Social network site designers have developed different approaches to help people manage large networks. MySpace introduced the “Top 8” (eventually relabeled “Top Friends”) to allow participants to choose eight contacts that would be highlighted on their profile page; MySpace assumed that people would list the people whose profiles they visited the most often, but this feature was often used to publicly display important connections. Facebook took a more algorithmic approach, attempting to assess the importance of a user's Friends in order to prioritize updates, but allowing users to tweak these formulae by “hiding” certain kinds of content in their news stream. Some SNSs—including Facebook, Twitter, Google Plus, and YouTube—have allowed people to create different types of lists to organize their connections privately so that participants can consume only content from or limit content to people on those lists. Google Plus allows users to place others into “circles” as a way of organizing incoming and outgoing content and does not require symmetrical linking.

The rise of open APIs and developer platforms meant that these collections of articulated contacts became valuable in contexts outside that particular SNS. Engineers and entrepreneurs alike began talking about the “social graph”—the global network of linkages between all individuals within a system (Fitzpatrick and Recordon 2007). This language emerged at a time when commercial entities began to believe that the social graph had (p. 157) value beyond the individual's relationship with a given social network site. Marketers started recognizing the economic potential of using the social graph for advertising purposes, while media companies realized that they could leverage the social graph to shape the flow of information. From an engineering perspective, user experience designers recognized that the more accurately a system could discern the relationship between two users, the more valuable its recommendations would be and the more relevant the content displayed to the user.

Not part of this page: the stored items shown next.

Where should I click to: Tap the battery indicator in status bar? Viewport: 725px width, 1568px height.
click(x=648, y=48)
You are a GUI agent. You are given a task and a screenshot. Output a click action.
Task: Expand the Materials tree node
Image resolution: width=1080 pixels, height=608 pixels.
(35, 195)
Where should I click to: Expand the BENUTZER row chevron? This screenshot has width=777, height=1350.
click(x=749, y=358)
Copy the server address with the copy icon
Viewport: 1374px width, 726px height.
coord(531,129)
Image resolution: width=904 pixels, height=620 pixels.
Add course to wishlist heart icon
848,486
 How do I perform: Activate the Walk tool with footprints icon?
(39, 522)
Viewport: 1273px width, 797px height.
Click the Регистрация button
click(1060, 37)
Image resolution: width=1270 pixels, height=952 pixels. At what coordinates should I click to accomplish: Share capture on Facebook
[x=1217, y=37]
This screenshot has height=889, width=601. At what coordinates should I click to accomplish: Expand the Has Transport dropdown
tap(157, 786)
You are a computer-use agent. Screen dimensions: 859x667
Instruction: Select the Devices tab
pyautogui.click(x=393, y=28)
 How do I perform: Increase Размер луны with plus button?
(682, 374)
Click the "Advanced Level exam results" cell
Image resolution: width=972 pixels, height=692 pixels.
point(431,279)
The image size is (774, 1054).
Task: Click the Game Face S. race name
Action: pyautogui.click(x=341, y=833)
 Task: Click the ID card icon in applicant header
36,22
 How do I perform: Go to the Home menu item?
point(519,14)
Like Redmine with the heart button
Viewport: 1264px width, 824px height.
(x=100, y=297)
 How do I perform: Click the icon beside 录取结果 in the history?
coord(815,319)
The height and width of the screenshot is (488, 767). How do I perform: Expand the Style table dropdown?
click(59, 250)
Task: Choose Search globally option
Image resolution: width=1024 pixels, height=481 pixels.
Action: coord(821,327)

As the social graph has risen in significance, companies have begun leveraging it to do more complex algorithmic work, such as suggest relevant content, offer recommended contacts, and provide targeted advertisements. At a broader industry level, SNSs are metamorphosing from a destination site to a platform that enables third-party developers to build software on top of the social graph. Companies have begun exposing the social graph through APIs and negotiating deals to help connect information with people through their relationships.2 For example, technologies like “Facebook Connect” allow other websites to suggest unique content based on a person's Facebook Friends list. In this way, the social graph of SNSs is increasingly used beyond the bounded space of the SNS itself.

View and traverse connections

When people first flocked to SNSs, the ability to traverse one's own connections and those of others was a critical and defining component of SNSs. Yet, as profiles faded, media streams emerged, Friends lists became more infrastructural; traversing connections has lost its salience as the core participation activity. The ability to see—and traverse—others’ contact lists was innovative and important in several ways. From an adoption perspective, it enabled users to find shared contacts easily, thus lowering the barriers to initiating contact with other users and enabling users to harness network effects more easily. From a social perspective, it allowed people to easily see the relationships between others, to reconnect with old friends and acquaintances, and to travel through the network in a way that enhanced social interactions. Although some SNSs may enable users to hide portions of their network, the critical point here is that the design of the site makes it possible to display one's articulated network and that this is the default and typical setting.

Prior to social network sites, the closest analog to the traversable Friends list was the construction of blogrolls on blogs. Individual bloggers often listed other sites that they respected, providing an HTML link pointing to them. This allowed visitors on Blog A to surf to Blog B. The flow of information was unilateral, though, so visitors who stumbled upon Blog B were unable to see that Blog A recommended Blog B. This was because blogrolls were, by and large, manually inserted and maintained, and the structure of many blog platforms did not support display of this information. Services like LiveJournal and (p. 158) Xanga—retrospectively viewable as a cross between blog platforms and SNSs—were some of the first services to make traversing the network possible.

The visibility and traversability of connections through articulated tie lists of “Friends” or “Followers” is still common on SNSs, and has become an assumed property of publicly accessible Friends lists. Yet, one significant shift has unfolded: the traversability of connections has become more important for machines than users. As APIs make the social graph available to broader audiences, algorithms are being designed to traverse the graph and learn about the individual nodes’ relationship to one another. Such machine learning is the backbone of search engine technology, but it is increasingly central to the development of social network sites.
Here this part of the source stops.